Mukesh Williams

Tokyo,Japan

Mukesh Williams is a professor of Humanities in the Faculty of Letters at Soka University, Japan. He is also a distinguished poet, fiction writer and a political analyst. His poems have appeared in Campus Poetry, Youth Times, Indian Verse, The Journal of Indian Writing in English, Muse India, Udichi, Indian Verse, Impressions, Kavya Bharati, The Istanbul Literary Review, Centrifugal Eye, Autumn Leaves, Forward Press UK, Asahi Haikuist Network, Poetry Plaza, The Blue Fog Journal of Poetry, Foliate Oak, Plankton, The Daily Mainichi, and Best Poem: A Literary Journal.
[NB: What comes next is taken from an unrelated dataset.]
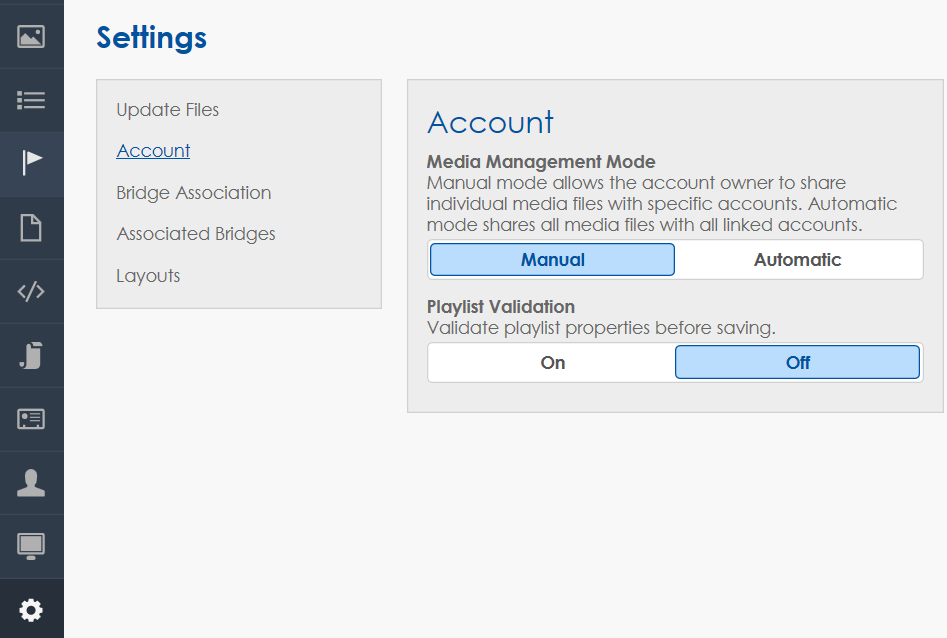Set Playlist Validation to Off
This screenshot has width=947, height=638.
coord(797,363)
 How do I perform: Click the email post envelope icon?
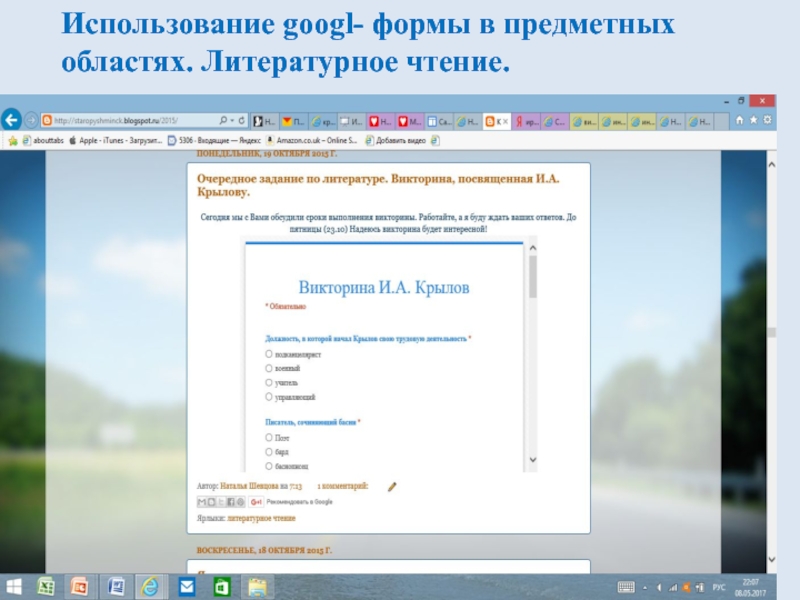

His short stories have been published in The Copperfield Review: A Journal of Historical Fiction. His works have been quoted in reputed journals around the world. Professor Shyamala A. Narayan mentions his book Nakasendo in an article entitled ‘India’ in The Journal of Commonwealth Literature, Volume 42, Issue 4, 2007.

Formerly of St. Stephen’s College, Professor Williams has a doctorate in Contemporary American Literature from the IIT Delhi and has worked with late professors Leslie A. Fiedler and William Mulder. He did his M. A. in English from Allahabad University and Senior Cambridge from St. Joseph’s Collegiate Allahabad, both bastions of British colonial education. He has taught English, American Studies and South Asia to graduate and undergraduate students both in India and Japan. He has published over sixty research papers, opinion pieces and editorials, 700 poems, 15 short stories, two academic books, and attended dozens of international conferences. He has delivered many public lectures on topics connected with Indian culture, economy and intellectual property rights in India, the UK and Japan. As a freelancer he also reports for the BBC London on matters relating to Japan and India. He is on theeditorial board of Japan Spotlight, an e-journal published by the Japan Economic Foundation. Tokyo. He is also a visiting faculty at Keio University, Japan.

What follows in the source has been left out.